> **What you are asked to do**: When the line containing "Click the leave details subheading text" appears in the entries below, begin printing there and stop after the line containing "Click the Courtyard"; print each of those lines exactly and no other line.

> **Records supplied**:
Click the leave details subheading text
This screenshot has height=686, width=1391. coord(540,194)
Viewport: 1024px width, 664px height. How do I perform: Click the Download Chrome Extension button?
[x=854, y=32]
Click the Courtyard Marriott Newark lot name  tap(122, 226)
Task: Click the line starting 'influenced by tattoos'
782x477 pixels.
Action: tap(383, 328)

* * *

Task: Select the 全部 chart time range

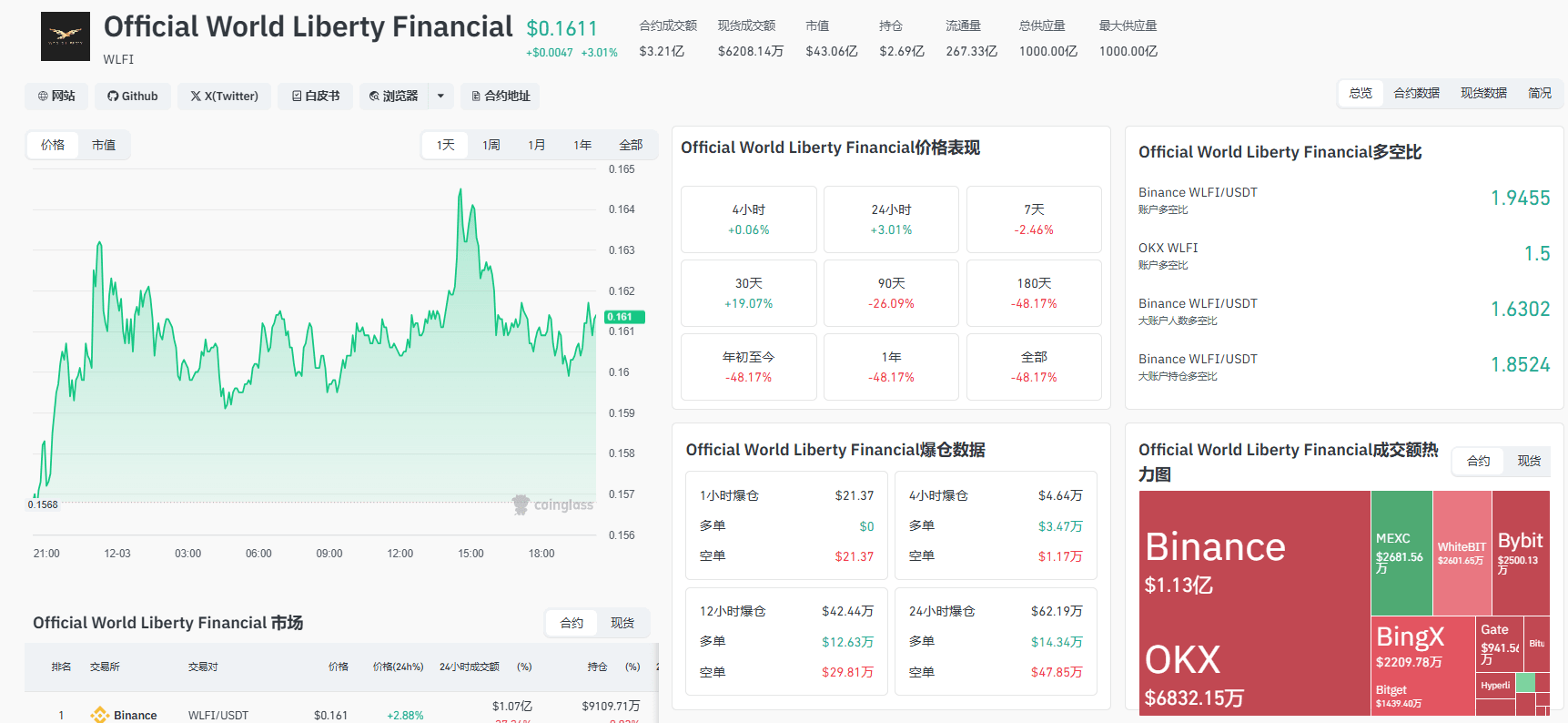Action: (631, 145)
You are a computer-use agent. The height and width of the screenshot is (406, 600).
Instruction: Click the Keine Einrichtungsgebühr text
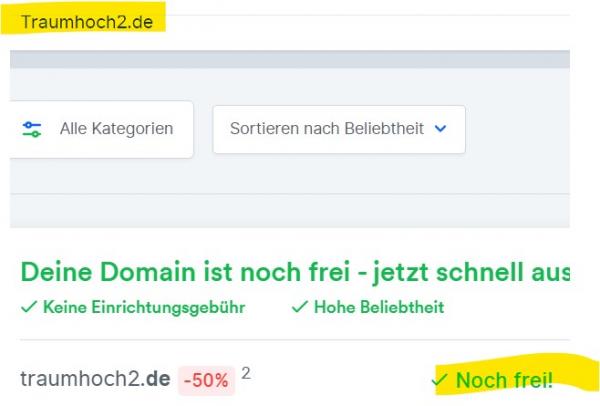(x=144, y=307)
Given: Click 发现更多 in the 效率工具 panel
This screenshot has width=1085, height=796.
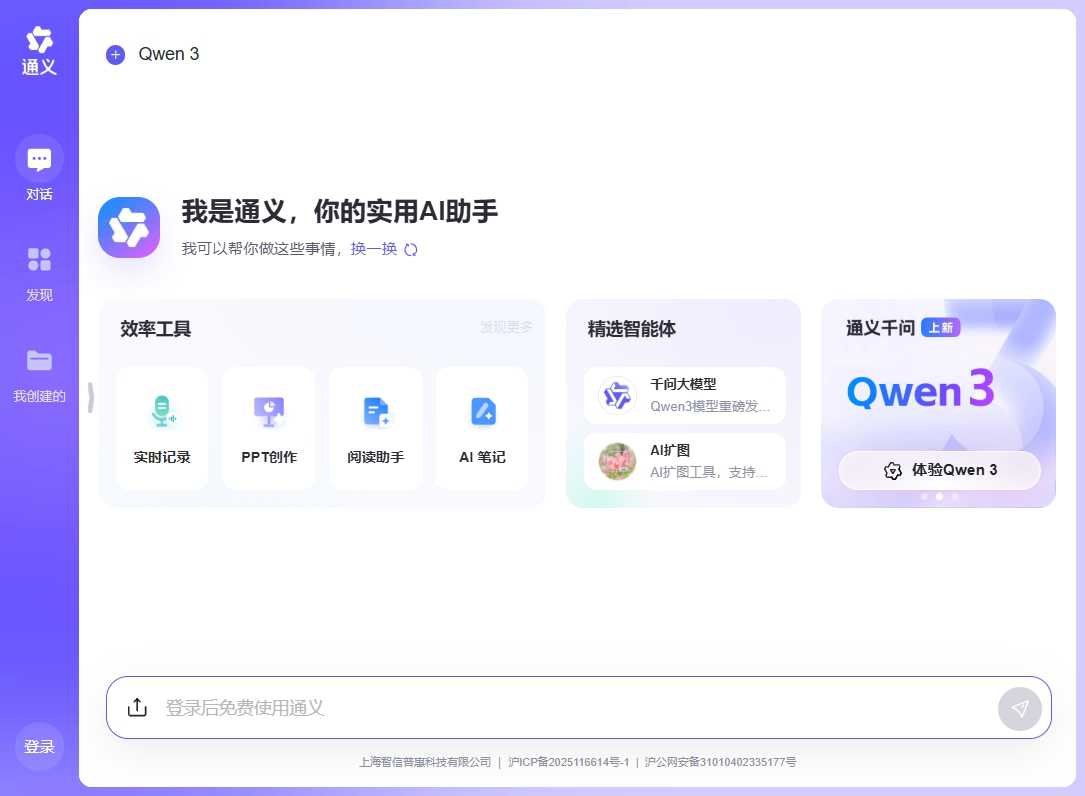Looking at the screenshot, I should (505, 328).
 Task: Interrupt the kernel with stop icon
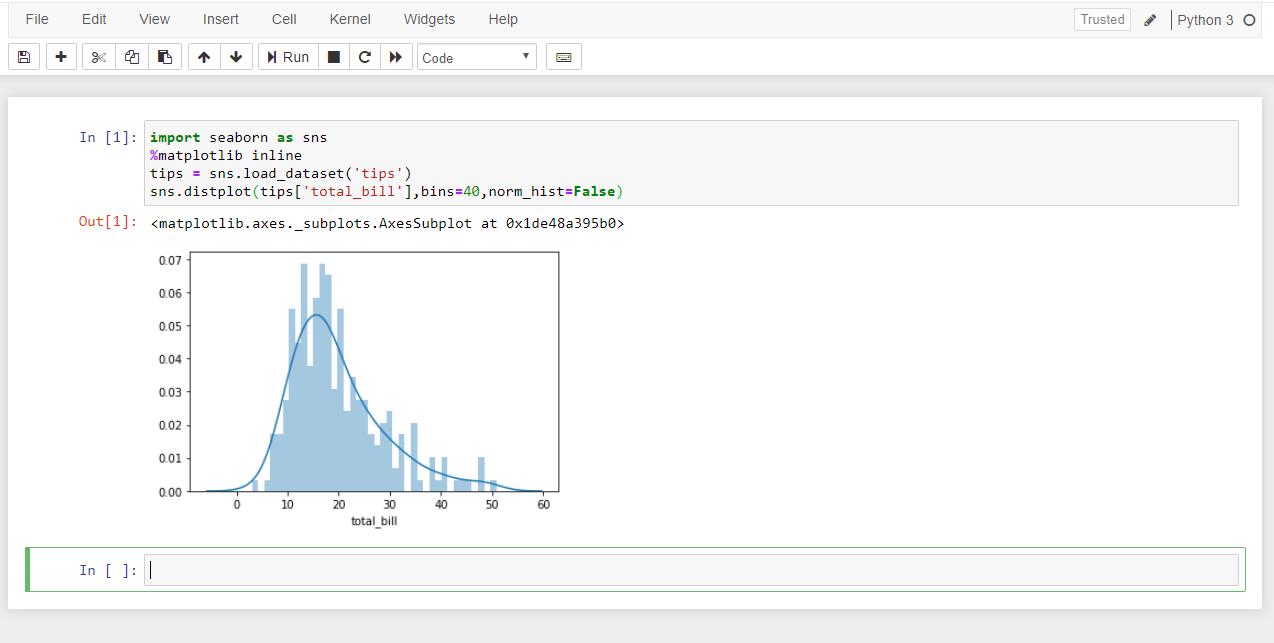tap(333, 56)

* * *

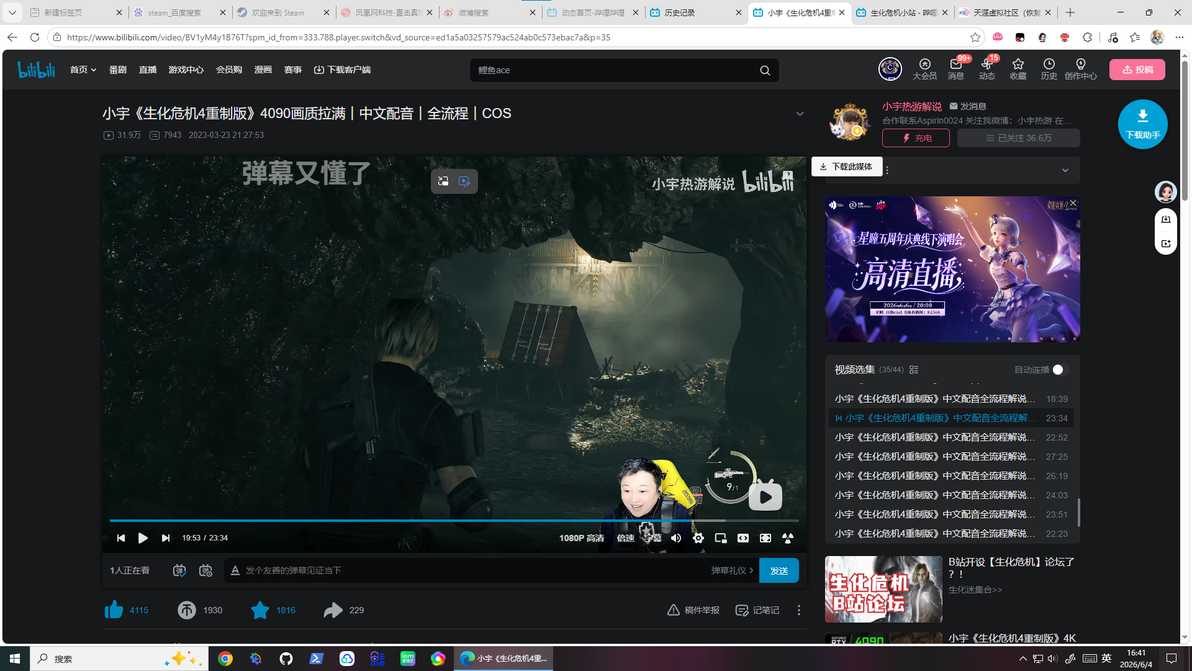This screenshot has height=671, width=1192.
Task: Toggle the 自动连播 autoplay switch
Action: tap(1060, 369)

> **Solved exercise**:
Click the leave details subheading text
This screenshot has height=686, width=1391. coord(540,194)
Viewport: 1024px width, 664px height. How do I perform: Click the Download Chrome Extension button?
[x=854, y=32]
Click the Courtyard Marriott Newark lot name  tap(122, 226)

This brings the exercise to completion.